(Beginning of Dataset records)
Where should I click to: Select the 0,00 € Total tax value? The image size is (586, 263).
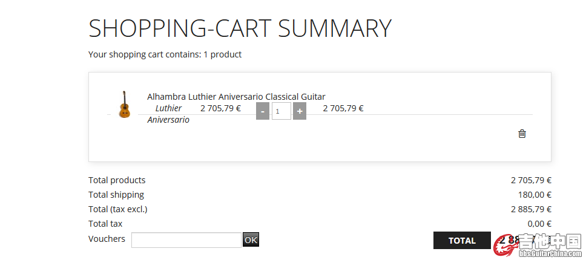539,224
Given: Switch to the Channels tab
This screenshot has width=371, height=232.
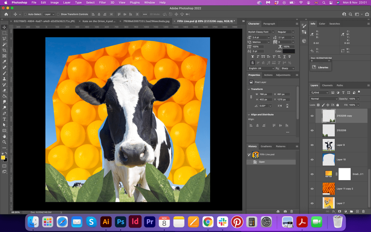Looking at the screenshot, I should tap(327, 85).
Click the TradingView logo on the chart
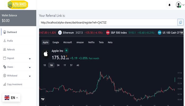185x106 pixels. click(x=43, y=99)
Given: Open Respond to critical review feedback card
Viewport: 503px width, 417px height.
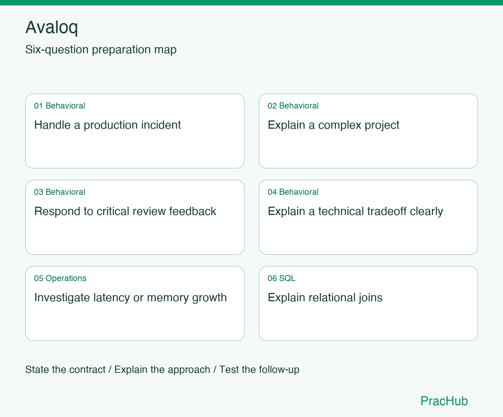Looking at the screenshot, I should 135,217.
(End of Dataset records)
(Beginning of Dataset records)
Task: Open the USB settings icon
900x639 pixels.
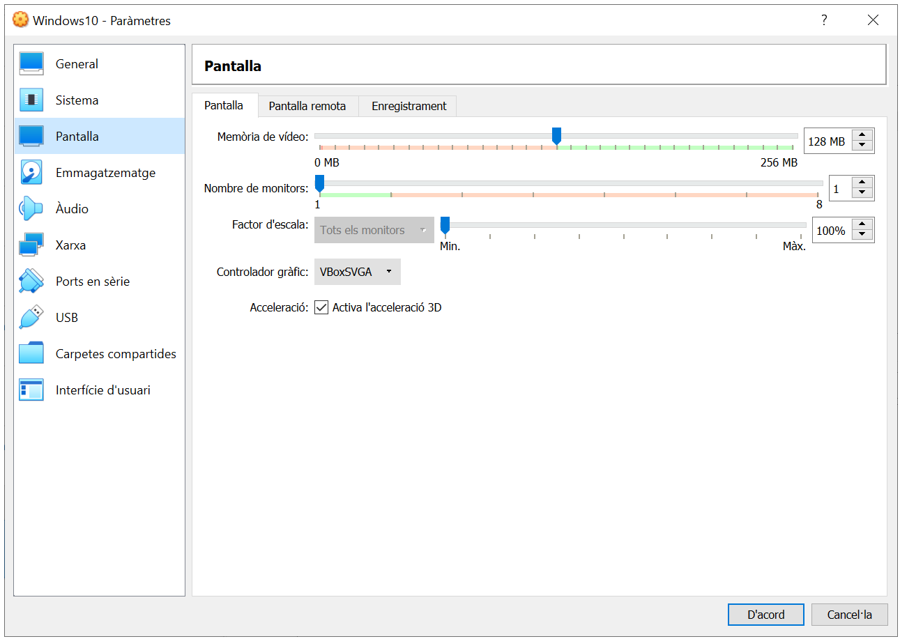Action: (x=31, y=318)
(End of Dataset records)
All lines of the entries above where "Given" turns up should be reported.

Given: Switch to the Channels tab
Given: Open Respond to critical review feedback card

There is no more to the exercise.